Macron’s remarks brought immediate condemnation from political rivals, including likely opponents in the upcoming election. Far-right candidates Eric Zemmour and Marine Le Pen both took to Twitter to criticise the president, Le Pen accusing him of “persisting in division” and of seeking to “make the non-vaccinated second-class citizens”.

France reported 271,686 daily COVID-19 infections on Tuesday, a new record as the new Omicron variant continued to spread throughout the country.

The previous record was around 230,000 new cases in a single day last week.

As the fifth wave of the coronavirus pandemic — propelled by the Omicron variant — continued to take its toll, figures from the French national health agency showed that more than 20,000 patients were in hospital with COVID-19, an increase of 2,881 since Monday. Another 297 COVID-related deaths in hospital were registered.

The number of people in intensive care with COVID-19 stood at 3,665, a long way off the more than 7,000 during the first wave in 2020, but approaching the 4,900 seen during the second wave the same year.

Unvaccinated patients form a large majority of coronavirus patients in France’s intensive care units. Figures from December 19 show that whereas the number of people aged over 20 with three vaccine jabs in intensive care was 4.82 per million of population, among the unvaccinated the proportion rose to 182 per million.
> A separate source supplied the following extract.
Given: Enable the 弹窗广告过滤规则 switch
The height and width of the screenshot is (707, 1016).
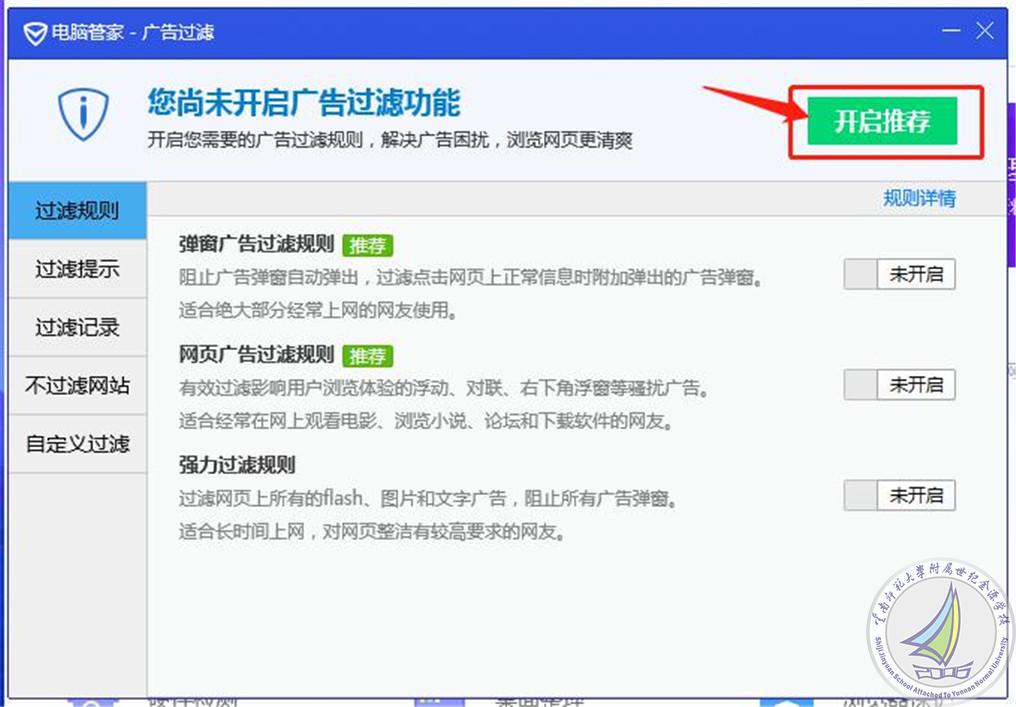Looking at the screenshot, I should [899, 275].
Some hospitals have been rescheduling treatments for other diseases to deal with the COVID crisis.

Around 76% of France’s population is fully vaccinated against COVID-19, and more than 40% of people aged 12 and over have received a booster jab.

The high number of infections comes after France carried out eight million COVID-19 tests last week, Health Minister Olivier Véran said, with the positivity rate creeping up to 15%.

Doctors say however that although Omicron patients are being treated in hospital, the vast majority of intensive care cases are people with the Delta variant.

While France closed nightclubs in December amid rising COVID cases, the government shied away from imposing stricter measures over the holidays, focussing instead on pushing a COVID-19 booster dose campaign.

Several new measures have now come into effect in the new year, including a mask mandate on children from the age of six in indoor spaces and bars and restaurants only being able to serve people who are seated.

Gatherings have also been limited to 2,000 people indoors and 5,000 outdoors, and face masks must be worn in city centres.

In the second to last week of the year, the incidence rate of COVID-19 in France increased by 50%, Public Health France said, with the rate above 1,000 cases per 100,000 people in four regions.

Since the beginning of the pandemic, more than 124,000 people have died due to COVID-19.